◆ **Tarea asignada a**
Filtra los registros y copia cada línea que contenga la palabra "constraint".

◆ **Texto extraído**

=======

La batalla de Waterloo.

La Historia es una extraordinaria maestra cuando se atienden todos los detalles que la conforman, aun los que parezcan los mas insignificantes. Esta cargada de elementos imprevisibles, minúsculos pero determinantes que pueden ser escuela de vida para todos nosotros.

No leas la presente columna como una historia conocida. Atiende los detalles pequeños y espero que de ellos rescates una buena lección de vida que eventualmente pueda ayudarte en el camino de tu vida.

La batalla de Waterloo fue un combate que tuvo lugar el 18 de junio de 1815, hace justamente 204 años, se llevó a cabo en las proximidades de Waterloo, una población de la actual Bélgica situada a unos veinte kilómetros al sur de Bruselas, entre el ejército francés, comandado por el emperador Napoleón Bonaparte, contra las tropas británicas, holandesas y alemanas, dirigidas por Arthur Wellesley, mejor conocido como el duque de Wellington.

El destino es altamente impredecible. Eso podemos aprenderlo para aplicarlo en nuestras vidas. Curiosamente esa mañana Napoleón estaba muy contento. No vislumbraba en lo más mínimo la derrota que el destino le tenía preparada. La soberbia de su postura en parte tenía razón, pues el plan de batalla que había concebido era, en efecto admirable.

Definitivamente tenemos mucha enseñanza de este corso emperador, al percibir su reacción ante la adversidad. Había tenido algunos contratiempos pero todos esos tempestuosos incidentes, pasando como nubes de batalla ante Napoleón, ni habían turbado casi su mirada, ni habían podido nublar aquella faz imperial haciendo que dudase.

Napoleón estaba acostumbrado a mirar la guerra fijamente; no se agobiaba con la suma dolorosa de los pormenores, las adversidades no lo dominaban con tal que diesen este total: Victoria. Si el principio salía mal, no se alarmaba por esto, porque se creía dueño y poseedor del fin; sabia esperar poniéndose como fuera de la cuestión, y algo muy soberbio de su parte, quizá error y virtud, trataba al destino de igual a igual. Parecía decir a la suerte: “No te atreverías”. De ese tamaño su soberbia o su autoestima, usted juzgue sesudo lector.

=======

Entradas listadas en un conjunto de datos

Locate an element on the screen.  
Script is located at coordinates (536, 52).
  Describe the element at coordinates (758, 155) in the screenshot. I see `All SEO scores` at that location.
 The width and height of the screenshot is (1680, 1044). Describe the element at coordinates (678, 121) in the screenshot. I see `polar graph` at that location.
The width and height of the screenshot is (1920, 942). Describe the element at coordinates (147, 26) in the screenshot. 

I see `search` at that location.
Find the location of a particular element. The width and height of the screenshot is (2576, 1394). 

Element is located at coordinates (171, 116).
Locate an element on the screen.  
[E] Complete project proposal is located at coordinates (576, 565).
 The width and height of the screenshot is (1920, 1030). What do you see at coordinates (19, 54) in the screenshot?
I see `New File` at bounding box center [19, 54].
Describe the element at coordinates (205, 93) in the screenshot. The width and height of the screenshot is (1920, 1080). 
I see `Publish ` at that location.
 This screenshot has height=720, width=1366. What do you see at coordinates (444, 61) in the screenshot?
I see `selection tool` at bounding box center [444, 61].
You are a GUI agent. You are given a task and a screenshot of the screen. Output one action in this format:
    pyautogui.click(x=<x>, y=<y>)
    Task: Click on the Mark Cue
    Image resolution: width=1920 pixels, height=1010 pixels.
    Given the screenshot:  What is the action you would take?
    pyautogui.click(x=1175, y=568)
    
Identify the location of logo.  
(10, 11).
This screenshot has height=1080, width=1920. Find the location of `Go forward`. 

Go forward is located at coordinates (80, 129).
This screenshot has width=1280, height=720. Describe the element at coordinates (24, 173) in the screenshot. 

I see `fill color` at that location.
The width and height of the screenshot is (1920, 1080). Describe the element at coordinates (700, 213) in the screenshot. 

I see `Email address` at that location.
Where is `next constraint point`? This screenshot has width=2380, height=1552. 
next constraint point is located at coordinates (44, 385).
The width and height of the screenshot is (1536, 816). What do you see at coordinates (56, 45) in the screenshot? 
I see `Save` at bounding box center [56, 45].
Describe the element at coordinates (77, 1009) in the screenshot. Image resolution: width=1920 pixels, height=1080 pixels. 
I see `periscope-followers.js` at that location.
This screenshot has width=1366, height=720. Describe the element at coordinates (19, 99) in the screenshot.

=======

◆ **Tarea asignada b**
Reproduce sin cambios el texto completo sobre la batalla de Waterloo.

◆ **Resultado a**
Where is `next constraint point`? This screenshot has width=2380, height=1552. 
next constraint point is located at coordinates (44, 385).

◆ **Resultado b**
La batalla de Waterloo.

La Historia es una extraordinaria maestra cuando se atienden todos los detalles que la conforman, aun los que parezcan los mas insignificantes. Esta cargada de elementos imprevisibles, minúsculos pero determinantes que pueden ser escuela de vida para todos nosotros.

No leas la presente columna como una historia conocida. Atiende los detalles pequeños y espero que de ellos rescates una buena lección de vida que eventualmente pueda ayudarte en el camino de tu vida.

La batalla de Waterloo fue un combate que tuvo lugar el 18 de junio de 1815, hace justamente 204 años, se llevó a cabo en las proximidades de Waterloo, una población de la actual Bélgica situada a unos veinte kilómetros al sur de Bruselas, entre el ejército francés, comandado por el emperador Napoleón Bonaparte, contra las tropas británicas, holandesas y alemanas, dirigidas por Arthur Wellesley, mejor conocido como el duque de Wellington.

El destino es altamente impredecible. Eso podemos aprenderlo para aplicarlo en nuestras vidas. Curiosamente esa mañana Napoleón estaba muy contento. No vislumbraba en lo más mínimo la derrota que el destino le tenía preparada. La soberbia de su postura en parte tenía razón, pues el plan de batalla que había concebido era, en efecto admirable.

Definitivamente tenemos mucha enseñanza de este corso emperador, al percibir su reacción ante la adversidad. Había tenido algunos contratiempos pero todos esos tempestuosos incidentes, pasando como nubes de batalla ante Napoleón, ni habían turbado casi su mirada, ni habían podido nublar aquella faz imperial haciendo que dudase.

Napoleón estaba acostumbrado a mirar la guerra fijamente; no se agobiaba con la suma dolorosa de los pormenores, las adversidades no lo dominaban con tal que diesen este total: Victoria. Si el principio salía mal, no se alarmaba por esto, porque se creía dueño y poseedor del fin; sabia esperar poniéndose como fuera de la cuestión, y algo muy soberbio de su parte, quizá error y virtud, trataba al destino de igual a igual. Parecía decir a la suerte: “No te atreverías”. De ese tamaño su soberbia o su autoestima, usted juzgue sesudo lector.